Что как-то раз в Алеппо... | страница 2
Но различить ее черты я не могу. Она для меня столь же туманна, как моя лучшая поэма — Вы еще так издевались над ней в «Литературных записках». Чтобы представить себе ее образ, я должен мысленно ухватиться за крошечную коричневую родинку на нежной коже ее предплечья, подобно тому, как задерживается внимание на запятой в непонятной фразе. Если бы она пользовалась косметикой побольше и почаще, я, быть может, и был бы сегодня в состоянии вызвать в воображении ее лицо или хоть поперечный профиль сухих накрашенных горячих губ — но нет, я не в силах, хотя временами все еще ощущаю их ускользающее прикосновение, когда они принимаются играть в жмурки с моими чувствами в той разновидности захлебывающегося рыданиями сна, где мы с нею пытаемся друг за друга уцепиться, барахтаясь в безнадежном тумане, и цвет ее глаз неразличим для меня из-за непроницаемого блеска переполняющих их слез, затопляющих радужку.

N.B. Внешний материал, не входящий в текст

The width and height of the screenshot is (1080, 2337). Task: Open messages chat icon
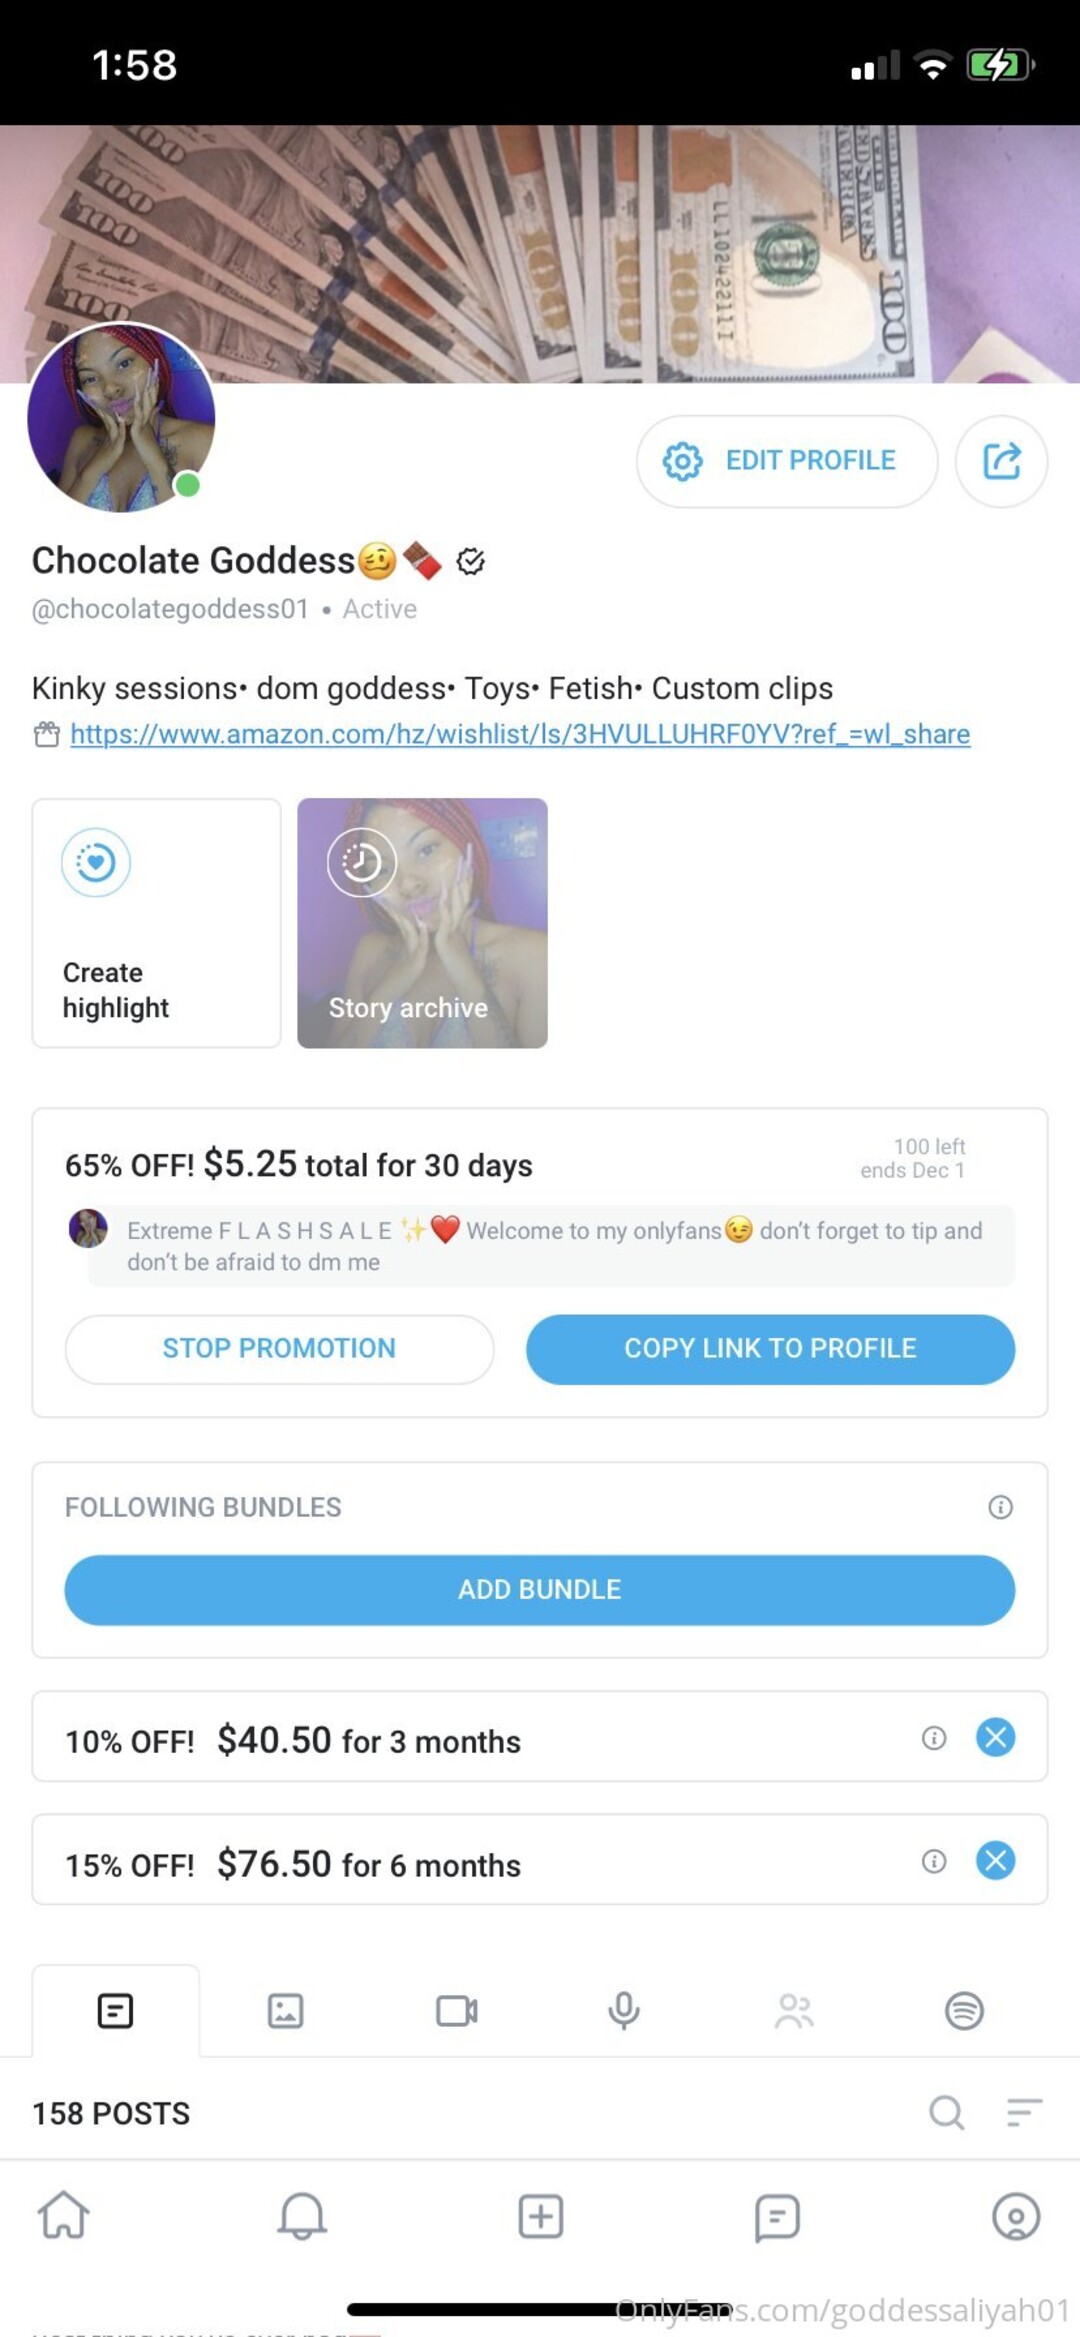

Она была намного меня моложе, хоть и не настолько, насколько Натали с ее прелестными голыми плечами и длинными сережками в ушах — моложе своего смуглолицего Пушкина, и все же тут оставалось достаточно простора для того ретроспективного романтизма, с помощью которого можно черпать удовольствие в подражании судьбе гения (вплоть до ревности, до мерзости, вплоть до колющей боли, видя, как ее миндалевидные глаза следят за белокурым Кассио из-за павлиньих перьев веера), даже если в стихах ему подражать не удается. Мои-то, впрочем, ей нравились — она не зевала, как обыкновенно та, другая, всякий раз как мужнины стихи превосходили длину сонета. Но если для меня она осталась призраком, то и я, вероятно, был для нее таковым: подозреваю, что единственно, что во мне ее привлекало — это темнота моих стихов. Потом она проделала отверстие в их завесе и сквозь нее увидела непривлекательное лицо незнакомца.
Как Вы знаете, я давно уже подумывал, не последовать ли примеру Вашего удачного бегства. Она мне описывала своего дядюшку, жившего, по ее словам, в Нью-Йорке. До этого он обучал верховой езде в какой-то школе на Юге, но кончил тем, что женился на богатой американке. Дочь их родилась глухонемой. Их адрес она-де давным-давно потеряла, но спустя несколько дней он, как по волшебству, обнаружился, и мы им написали драматическое письмо, на которое не получили ответа. Это не имело большого значения, поскольку я уже заручился поручительством от профессора Ломченко из Чикаго, но никаких других необходимых документов мы до начала вторжения собрать не успели, хотя я предвидел, что если мы останемся в Париже, то рано или поздно какой-нибудь мой расторопный соотечественник любезно укажет заинтересованной стороне соответствующие места в одной моей книге, где я доказываю как дважды два, что, даже при всех ее смертных грехах, Германии суждено оставаться мировым посмешищем во веки веков.